→ **Exercise details**:
Nothing in the entries may be altered; copy them in full.

[Saved entries]
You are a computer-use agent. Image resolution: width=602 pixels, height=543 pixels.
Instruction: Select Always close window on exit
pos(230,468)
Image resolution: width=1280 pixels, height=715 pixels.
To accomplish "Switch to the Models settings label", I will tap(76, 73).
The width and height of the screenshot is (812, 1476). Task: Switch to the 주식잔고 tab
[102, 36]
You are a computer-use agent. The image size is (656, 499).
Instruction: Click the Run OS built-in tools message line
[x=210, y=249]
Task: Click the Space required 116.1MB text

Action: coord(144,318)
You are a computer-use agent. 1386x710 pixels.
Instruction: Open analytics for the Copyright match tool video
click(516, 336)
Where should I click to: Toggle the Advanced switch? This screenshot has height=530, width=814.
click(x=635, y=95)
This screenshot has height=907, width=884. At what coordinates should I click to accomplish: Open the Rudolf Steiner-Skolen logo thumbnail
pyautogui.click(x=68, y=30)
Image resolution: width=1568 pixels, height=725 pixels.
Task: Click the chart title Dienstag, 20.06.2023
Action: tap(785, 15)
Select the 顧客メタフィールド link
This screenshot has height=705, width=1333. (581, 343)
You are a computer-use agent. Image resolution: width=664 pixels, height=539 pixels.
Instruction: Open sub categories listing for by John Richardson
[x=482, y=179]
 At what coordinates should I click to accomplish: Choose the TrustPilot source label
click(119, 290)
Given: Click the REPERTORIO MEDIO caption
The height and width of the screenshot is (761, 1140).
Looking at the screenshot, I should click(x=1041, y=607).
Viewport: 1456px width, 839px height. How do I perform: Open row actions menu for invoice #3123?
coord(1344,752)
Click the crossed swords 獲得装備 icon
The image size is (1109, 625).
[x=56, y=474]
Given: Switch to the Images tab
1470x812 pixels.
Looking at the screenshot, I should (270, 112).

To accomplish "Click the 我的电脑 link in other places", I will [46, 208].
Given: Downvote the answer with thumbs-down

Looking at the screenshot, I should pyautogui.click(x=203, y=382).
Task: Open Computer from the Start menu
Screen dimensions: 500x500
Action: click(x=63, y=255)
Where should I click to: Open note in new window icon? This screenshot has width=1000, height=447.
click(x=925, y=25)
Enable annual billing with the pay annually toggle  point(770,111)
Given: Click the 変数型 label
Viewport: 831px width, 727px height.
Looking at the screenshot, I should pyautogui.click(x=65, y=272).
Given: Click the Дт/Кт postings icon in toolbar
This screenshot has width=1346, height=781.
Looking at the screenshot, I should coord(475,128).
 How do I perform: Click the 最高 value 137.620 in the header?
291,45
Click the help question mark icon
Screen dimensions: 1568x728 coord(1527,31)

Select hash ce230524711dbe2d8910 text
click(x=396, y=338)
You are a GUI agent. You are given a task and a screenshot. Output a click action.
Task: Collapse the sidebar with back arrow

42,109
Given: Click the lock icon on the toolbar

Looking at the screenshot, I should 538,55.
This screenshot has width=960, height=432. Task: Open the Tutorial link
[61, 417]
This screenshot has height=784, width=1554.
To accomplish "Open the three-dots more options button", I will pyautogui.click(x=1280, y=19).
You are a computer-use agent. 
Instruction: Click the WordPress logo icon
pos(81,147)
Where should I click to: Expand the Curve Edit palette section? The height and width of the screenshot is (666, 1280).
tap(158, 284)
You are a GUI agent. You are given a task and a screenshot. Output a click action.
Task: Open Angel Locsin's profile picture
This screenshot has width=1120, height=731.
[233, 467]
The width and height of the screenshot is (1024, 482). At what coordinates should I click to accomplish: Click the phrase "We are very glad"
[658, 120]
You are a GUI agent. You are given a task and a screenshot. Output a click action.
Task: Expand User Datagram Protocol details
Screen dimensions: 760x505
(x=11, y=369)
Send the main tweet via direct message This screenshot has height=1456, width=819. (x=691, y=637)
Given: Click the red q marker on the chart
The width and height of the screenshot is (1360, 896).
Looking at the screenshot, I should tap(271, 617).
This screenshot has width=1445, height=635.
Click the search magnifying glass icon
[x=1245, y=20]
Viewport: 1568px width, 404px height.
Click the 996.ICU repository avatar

→ **Response to the task**:
You are a computer-use agent. Image resolution: width=602 pixels, height=543 pixels.
Instruction: Select Always close window on exit
pos(230,468)
Image resolution: width=1280 pixels, height=715 pixels.
To accomplish "Switch to the Models settings label", I will tap(76, 73).
The width and height of the screenshot is (812, 1476). Task: Switch to the 주식잔고 tab
[102, 36]
You are a computer-use agent. The image size is (656, 499).
Instruction: Click the Run OS built-in tools message line
[x=210, y=249]
Task: Click the Space required 116.1MB text

Action: coord(144,318)
You are a computer-use agent. 1386x710 pixels.
Instruction: Open analytics for the Copyright match tool video
click(516, 336)
Where should I click to: Toggle the Advanced switch? This screenshot has height=530, width=814.
click(x=635, y=95)
This screenshot has height=907, width=884. At what coordinates should I click to accomplish: Open the Rudolf Steiner-Skolen logo thumbnail
pyautogui.click(x=68, y=30)
Image resolution: width=1568 pixels, height=725 pixels.
Task: Click the chart title Dienstag, 20.06.2023
Action: tap(785, 15)
Select the 顧客メタフィールド link
This screenshot has height=705, width=1333. (581, 343)
You are a computer-use agent. Image resolution: width=664 pixels, height=539 pixels.
Instruction: Open sub categories listing for by John Richardson
[x=482, y=179]
 At what coordinates should I click to accomplish: Choose the TrustPilot source label
click(119, 290)
Given: Click the REPERTORIO MEDIO caption
The height and width of the screenshot is (761, 1140).
Looking at the screenshot, I should click(x=1041, y=607).
Viewport: 1456px width, 839px height. How do I perform: Open row actions menu for invoice #3123?
coord(1344,752)
Click the crossed swords 獲得装備 icon
The image size is (1109, 625).
[x=56, y=474]
Given: Switch to the Images tab
1470x812 pixels.
Looking at the screenshot, I should (270, 112).

To accomplish "Click the 我的电脑 link in other places", I will [46, 208].
Given: Downvote the answer with thumbs-down

Looking at the screenshot, I should pyautogui.click(x=203, y=382).
Task: Open Computer from the Start menu
Screen dimensions: 500x500
Action: click(x=63, y=255)
Where should I click to: Open note in new window icon? This screenshot has width=1000, height=447.
click(x=925, y=25)
Enable annual billing with the pay annually toggle  point(770,111)
Given: Click the 変数型 label
Viewport: 831px width, 727px height.
Looking at the screenshot, I should pyautogui.click(x=65, y=272).
Given: Click the Дт/Кт postings icon in toolbar
This screenshot has width=1346, height=781.
Looking at the screenshot, I should coord(475,128).
 How do I perform: Click the 最高 value 137.620 in the header?
291,45
Click the help question mark icon
Screen dimensions: 1568x728 coord(1527,31)

Select hash ce230524711dbe2d8910 text
click(x=396, y=338)
You are a GUI agent. You are given a task and a screenshot. Output a click action.
Task: Collapse the sidebar with back arrow

42,109
Given: Click the lock icon on the toolbar

Looking at the screenshot, I should 538,55.
This screenshot has width=960, height=432. Task: Open the Tutorial link
[61, 417]
This screenshot has height=784, width=1554.
To accomplish "Open the three-dots more options button", I will pyautogui.click(x=1280, y=19).
You are a computer-use agent. 
Instruction: Click the WordPress logo icon
pos(81,147)
Where should I click to: Expand the Curve Edit palette section? The height and width of the screenshot is (666, 1280).
tap(158, 284)
You are a GUI agent. You are given a task and a screenshot. Output a click action.
Task: Open Angel Locsin's profile picture
This screenshot has width=1120, height=731.
[233, 467]
The width and height of the screenshot is (1024, 482). At what coordinates should I click to accomplish: Click the phrase "We are very glad"
[658, 120]
You are a GUI agent. You are given a task and a screenshot. Output a click action.
Task: Expand User Datagram Protocol details
Screen dimensions: 760x505
(x=11, y=369)
Send the main tweet via direct message This screenshot has height=1456, width=819. (x=691, y=637)
Given: Click the red q marker on the chart
The width and height of the screenshot is (1360, 896).
Looking at the screenshot, I should tap(271, 617).
This screenshot has width=1445, height=635.
Click the search magnifying glass icon
[x=1245, y=20]
Viewport: 1568px width, 404px height.
Click the 996.ICU repository avatar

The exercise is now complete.